• DIRECTIONS FOR THIS TASK: Your job here is to restate every record exactly, pictures excluded.

• DATA FOR ANALYSIS:

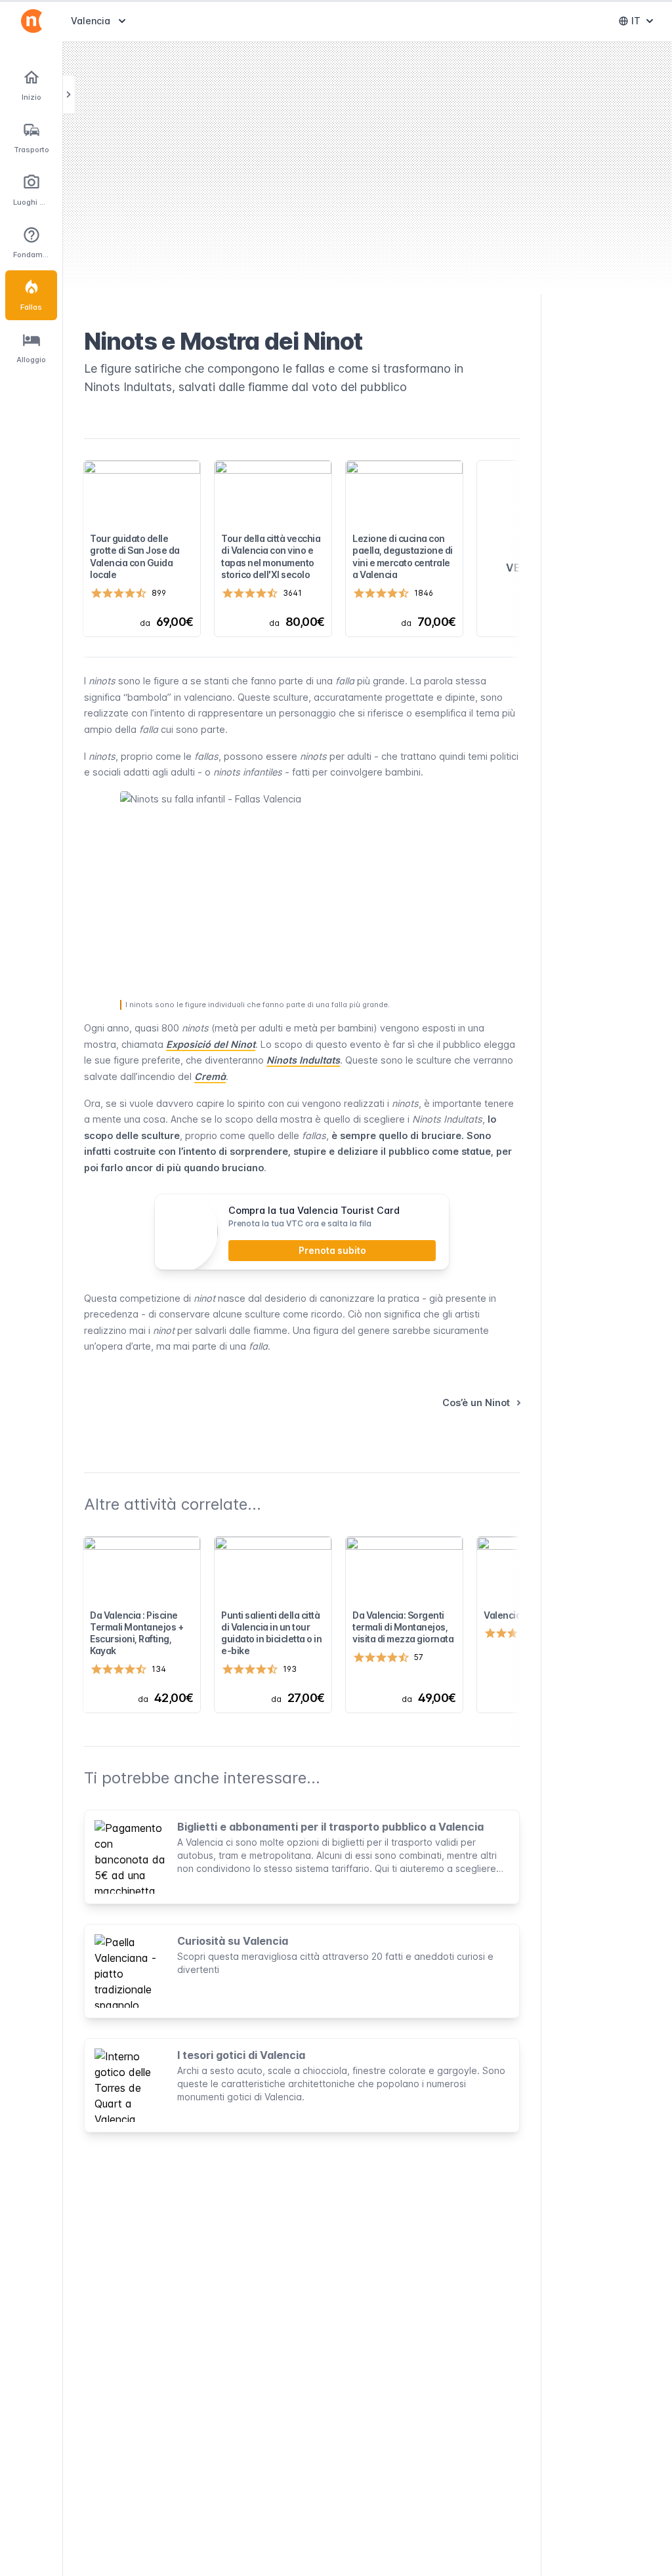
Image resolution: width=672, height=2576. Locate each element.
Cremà (210, 1076)
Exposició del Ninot (210, 1044)
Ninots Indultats (303, 1060)
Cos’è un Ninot (476, 1402)
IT (645, 24)
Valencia (100, 20)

• RESULT OF THIS TASK:
Image resolution: width=672, height=2576. Locate each element.
Cremà (210, 1076)
Exposició del Ninot (210, 1044)
Ninots Indultats (303, 1060)
Cos’è un Ninot (476, 1402)
IT (645, 24)
Valencia (100, 20)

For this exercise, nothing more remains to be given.